И мы идем дальше. На заберегах следы. Их много. Вот заячий путаный, вот сохатого; видно, шел пить, да, чего-то испугавшись, бросился в сторону. А вот и причина испуга — собачий след. Хотя откуда же может быть собачий? Это волчий. И не один тут был волк, а несколько.

Чем дальше идешь, тем больше втягиваешься, и уже нет боли в пояснице и ломоты в плечах, только остается тупое ощущение чего-то гнетущего в шее. И невольно приходит мысль: как все же быстро ко всему привыкает человек.

Забереги все шире. Лед становится прозрачнее, сквозь него видно дно Элгуни. На перекатах вода с силой швыряет шугу под лед, и видно, как лед подо льдом стремительно проносится вниз. Но забереги все уже, уже и пропадают. Приходится идти берегом. А берег в снегу. Под снегом камни. Ноги скользят, спотыкаются, и все чаще падают люди. Подыматься тяжело, но надо, и мы, качаясь, идем дальше. К счастью, берег отходит, надвигаются скалы и забереги. Лед чистый, гладкий, и теперь уже печь у меня не мучительный груз, а транспорт. На ней лежат кошма, полушубок, рюкзак. К дверце привязан ремень, и я чуть ли не бегом несусь по льду. Грудь свободно, во всю ширь, вдыхает морозный воздух.

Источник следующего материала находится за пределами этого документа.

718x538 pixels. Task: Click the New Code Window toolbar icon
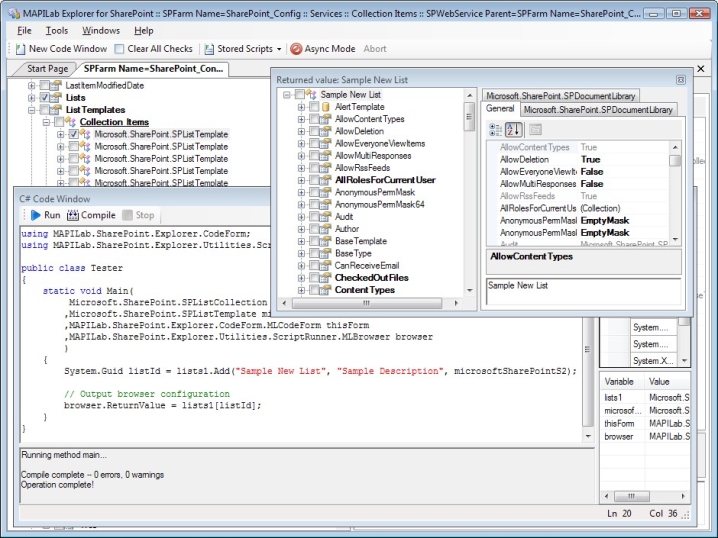point(20,48)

— Олег Александрович, — кричу я, — давайте ваш тюк!

— Неужели? — радостно говорит он.

Я кладу его тюк поверх полушубка.

— Тася, давай рюкзак!

— Ой, Алеша... — И ее рюкзак ложится рядом с вещами Мозгалевского. Я все это везу, и мне хоть бы что. Они еле поспевают за мной.

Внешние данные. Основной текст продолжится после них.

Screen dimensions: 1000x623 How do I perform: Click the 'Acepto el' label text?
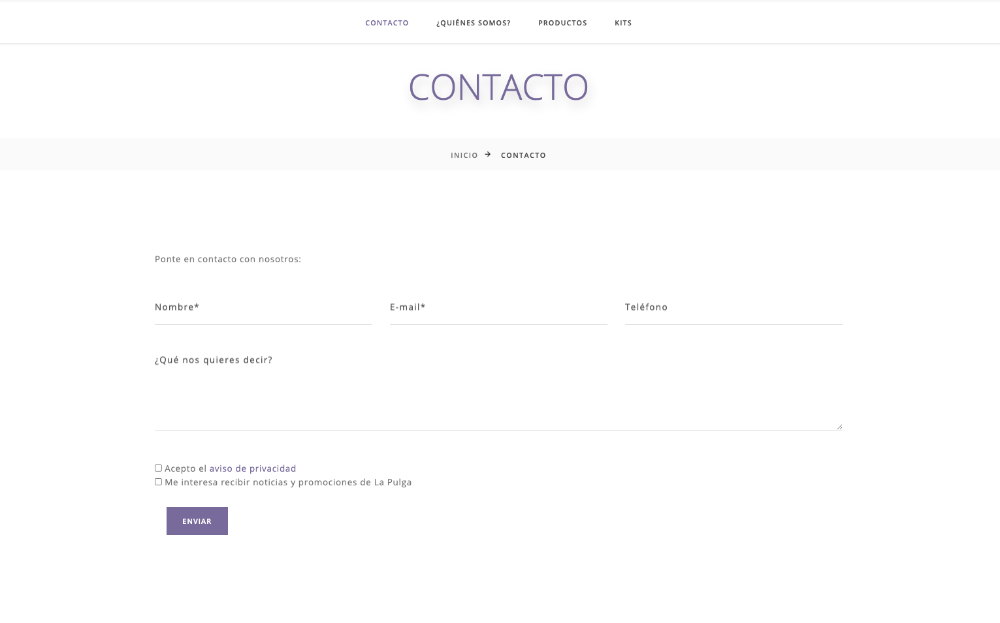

— Я доволен вами! — кричит мне в спину Мозгалевский.

— Как ты ловко придумал! — говорит Тася, догоняя меня.

А между тем уже вечереет. Снег становится синим, а небо — розовым. Подошли к протоку. Он шириною метров двадцать пять. Обходить его? Но куда он ведет? А что, если перейти вброд? На вид неглубок; правда, течение быстрое... К нам подошли Резанчик и Юрок.

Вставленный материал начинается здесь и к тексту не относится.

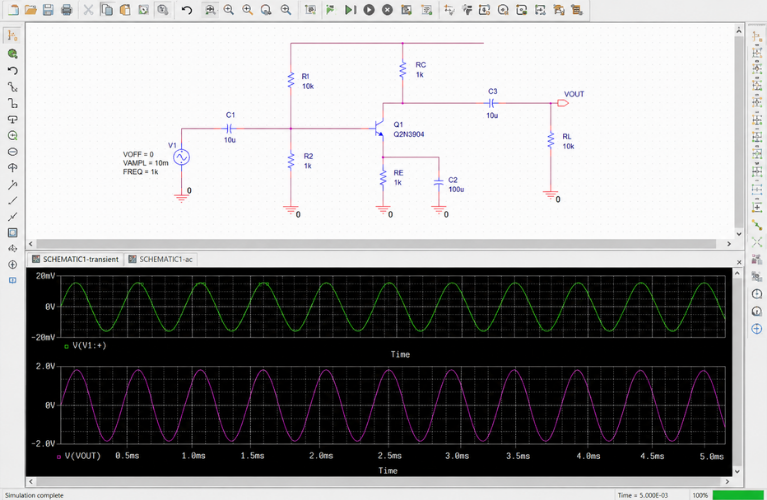The image size is (767, 500).
Task: Click the Cut scissors icon
Action: tap(88, 10)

— Пошли напрямую, — сказал Резанчик.

— Я тоже так думаю, — ответил я и посмотрел на Тасю.

— Я перейду, — спокойно ответила она.

Я подошел к протоку и стал раздеваться. Снял полушубок, валенки, ватные брюки, привязал их к рюкзаку. Остался в трусах. И вступил в воду, держа вещи высоко над головой.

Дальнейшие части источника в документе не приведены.